General Atomics wins $3.3M contract to assist in nuclear fusion project in France

San Diego-based General Atomics has already taken on a major role in the United States’ contribution to an international, multi-billion dollar nuclear fusion experiment under construction in France. On Friday, the company announced it will do a little bit more.

General Atomics won a $3.3 million contract to develop assemblies that will transmit microwave heating into the centerpiece of the project, called ITER.

In the works for more than a decade, ITER has brought together scientists and engineers from 35 countries to show whether nuclear fusion can be applied to deliver a practical source of clean and nearly limitless energy.

Expected to begin operations in December 2025, ITER will see nations — the U.S., China, Japan, Korea, Russia, India as well as the European Union — contributing individual pieces of the project that are being put together in Cadarache, France. The US ITER team, based at the Oak Ridge National Laboratory in Tennessee, awarded the microwave assemblies contract to General Atomics.

For more than 30 years, General Atomics has earned a reputation as a leader in developing microwave transmission line components.

The “waveguide” assemblies will be used in ITER’s electron-cyclotron heating system, known as ECH, that will heat the plasma — large quantities of ionized particles — to the incredibly high temperatures needed to make the fusion process work. The assemblies, produced at General Atomics’ Magnet Technologies Center, are composed of ultra-straight metal tubes that are nearly 10 feet long.

“The ECH system is a critical component for ensuring ITER’s successful operation,” Jim Anderson, head of the company’s Radio Frequency Technology department, said in a statement.

The Magnet Technologies Center is also where General Atomics is fabricating what has been described as the very heart of the ITER project — what’s called the Central Solenoid. Standing 59 feet tall, the Central Solenoid will be the largest pulsed superconducting magnet ever built.

Workers, scientists and engineers at General Atomics are fabricating the solenoid in separate modules that will be shipped overseas to France and assembled.

Six modules, each 7 feet tall, 14 feet in diameter and 250,000 pounds, will be stacked atop one another to create the solenoid. Each module is made up of 3.6 miles of electrical conductor segments and wrapped with six layers of insulating tape totaling more than 180 miles. A seventh module, a spare, is also being constructed in case something goes wrong with one of the others.

General Atomics has contributed in multiple ways to ITER, which is Latin for “the way” and is pronounced “eater.”

Through the U.S. Department of Energy, General Atomics operates the DIII-D National Fusion Facility, which is the largest operating magnetic fusion research facility in the country. Discoveries and advancements at the facility have informed the design and operation of ITER.

The scale of the ITER project is ambitious — literally, creating a star on earth.

Nuclear fusion differs from nuclear fission, which is the process used in commercial nuclear power plants, such as the now-shuttered San Onofre Nuclear Generating Station. Fission splits the nuclei of atoms to create power while fusion causes hydrogen nuclei to collide and fuse into helium atoms that release tremendous amounts of energy.

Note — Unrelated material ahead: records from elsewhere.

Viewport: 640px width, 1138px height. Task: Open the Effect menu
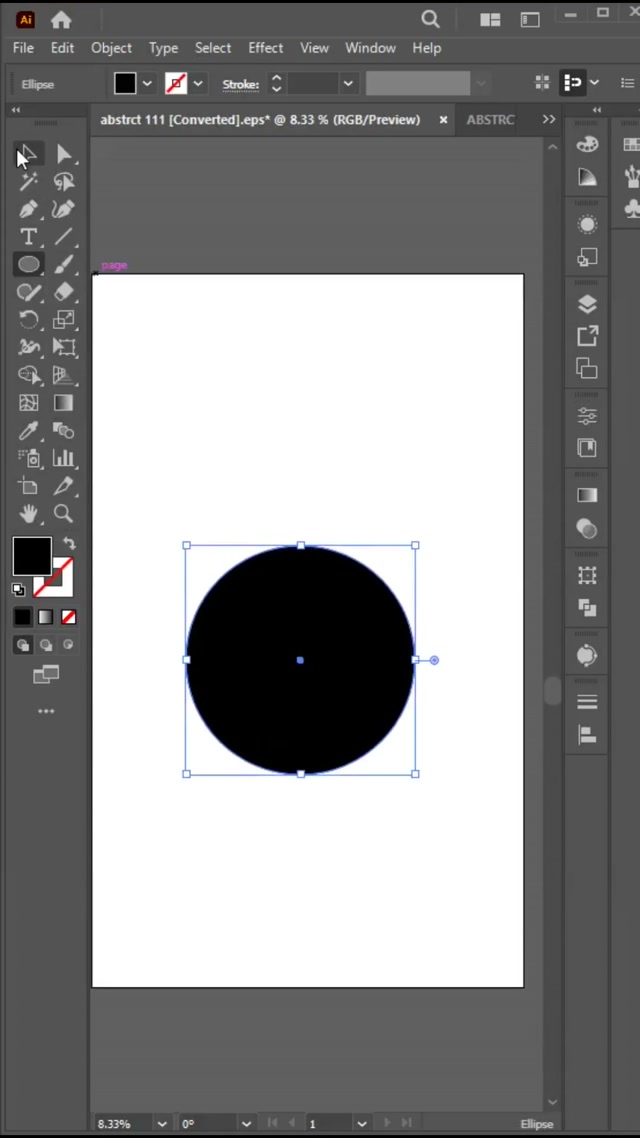click(265, 48)
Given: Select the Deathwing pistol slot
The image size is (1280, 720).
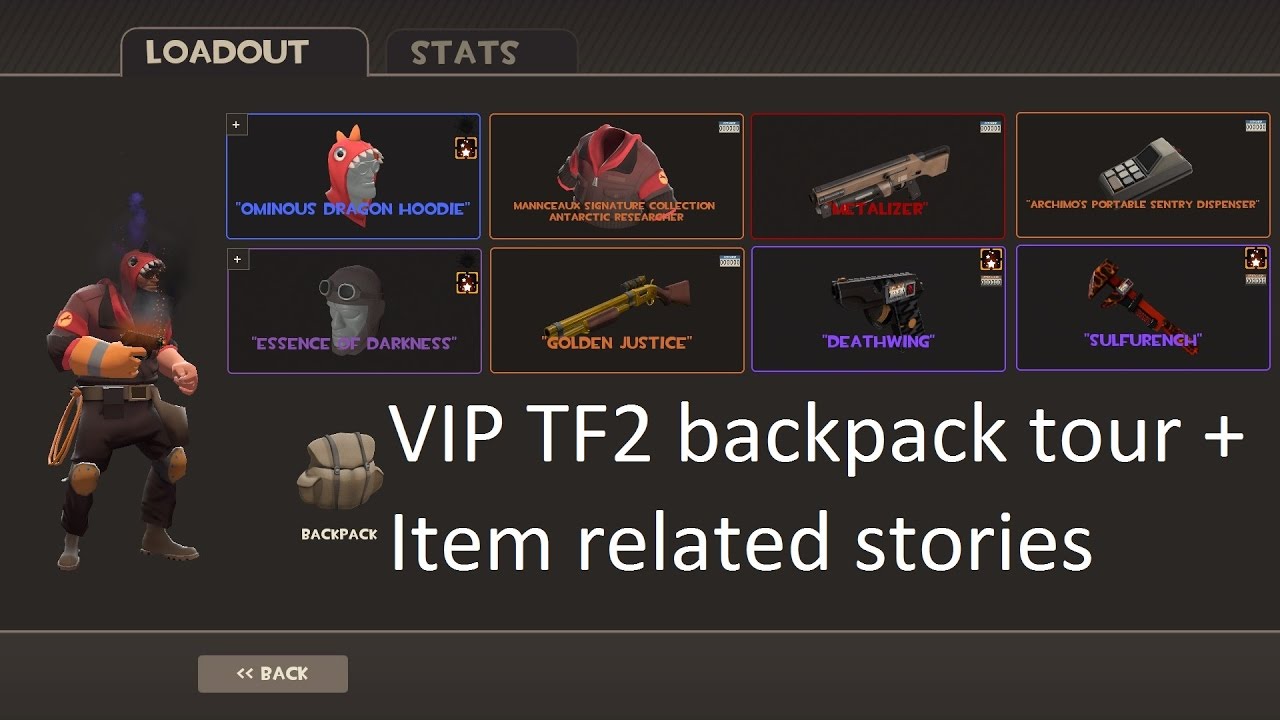Looking at the screenshot, I should tap(878, 308).

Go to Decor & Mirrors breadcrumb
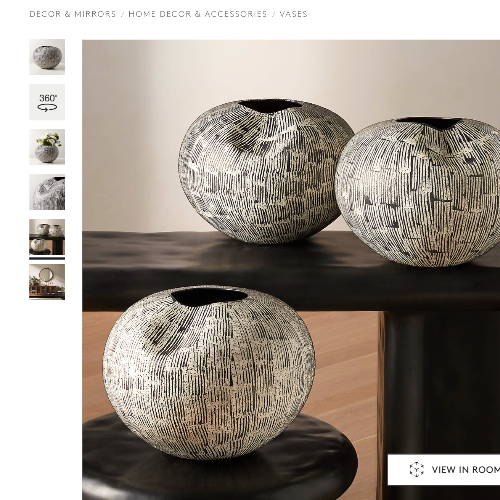[x=73, y=14]
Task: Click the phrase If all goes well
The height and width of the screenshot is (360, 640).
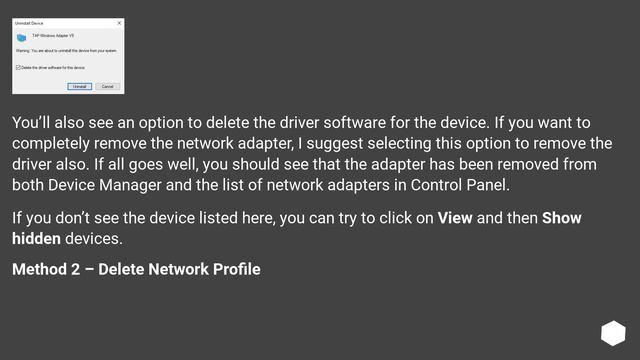Action: coord(146,164)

Fusion technology was critical in the development of the hydrogen bomb but as an energy source, no commercial fusion reactors exist. In fact, fusion power has been generated only for very short periods in the laboratory.

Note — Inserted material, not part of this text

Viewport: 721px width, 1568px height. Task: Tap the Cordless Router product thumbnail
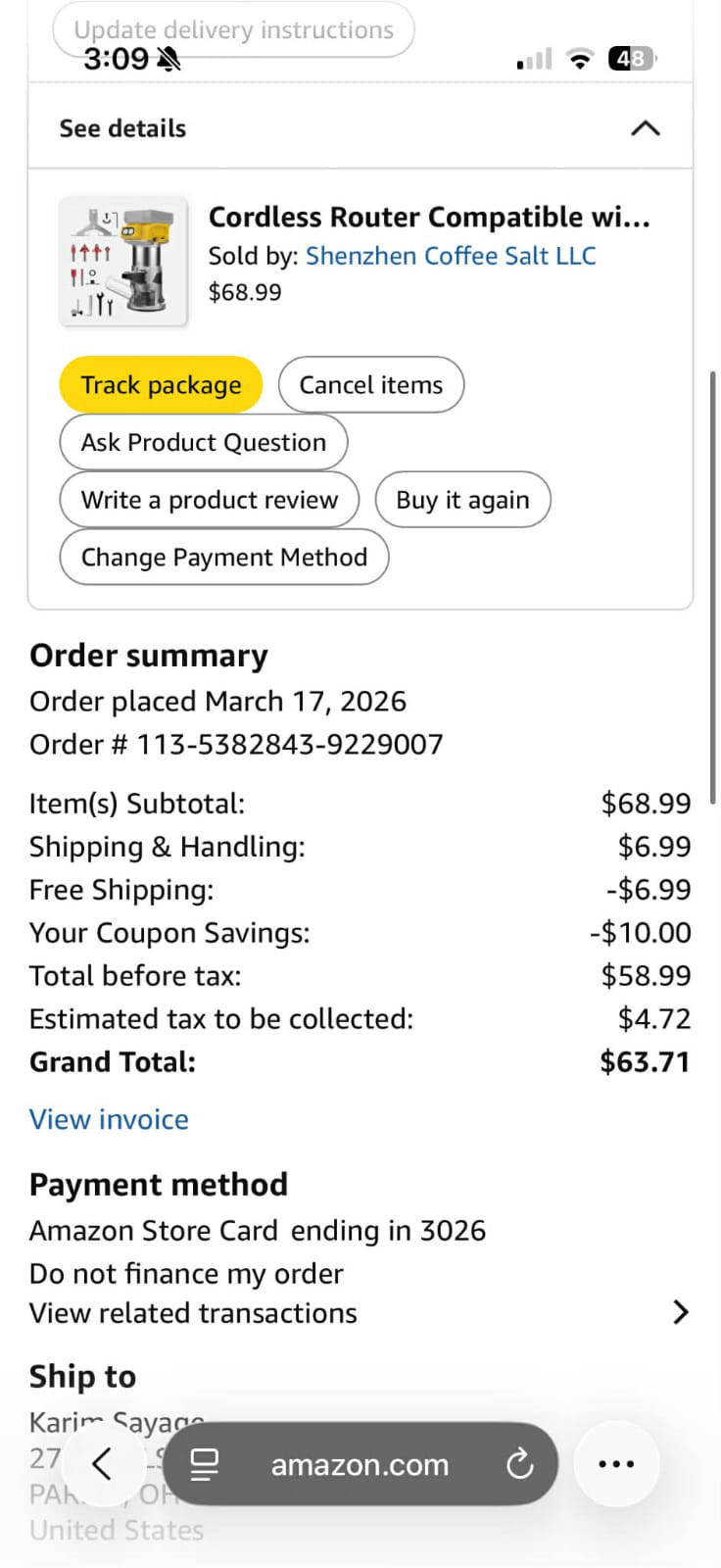tap(123, 262)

The ITER project will not capture the energy it produces as electricity, but hopes to pave the way for the development of future fusion power plants.

Advocates for fusion say, if harnessed, it would generate virtually inexhaustible power while emitting no greenhouse gases and leaving no long-lived nuclear waste behind. If any disturbance occurs during the fusion process, the plasma cools within seconds and the reaction stops, thereby preventing the risk of a meltdown or accident like the one at Fukushima.

Fusion as an energy source has its doubters, though. Since the 1950s, there’s been a running joke in the industry that fusion as an electricity source is always 30 years away.

ITER has been running behind schedule and over budget. Twenty years ago, the project was expected to cost about $7 billion but more recent estimates say that by the time the project is operational, the cost may be 10 times higher.

The U.S. contribution accounts for about 9 percent of ITER’s costs.

“ITER is clearly an act of confidence in the future,” French President Emmanuel Macron said at a ceremony at the ITER site earlier this year. “The greatest advances in history have always proceeded from daring bets, from journeys fraught with difficulty.”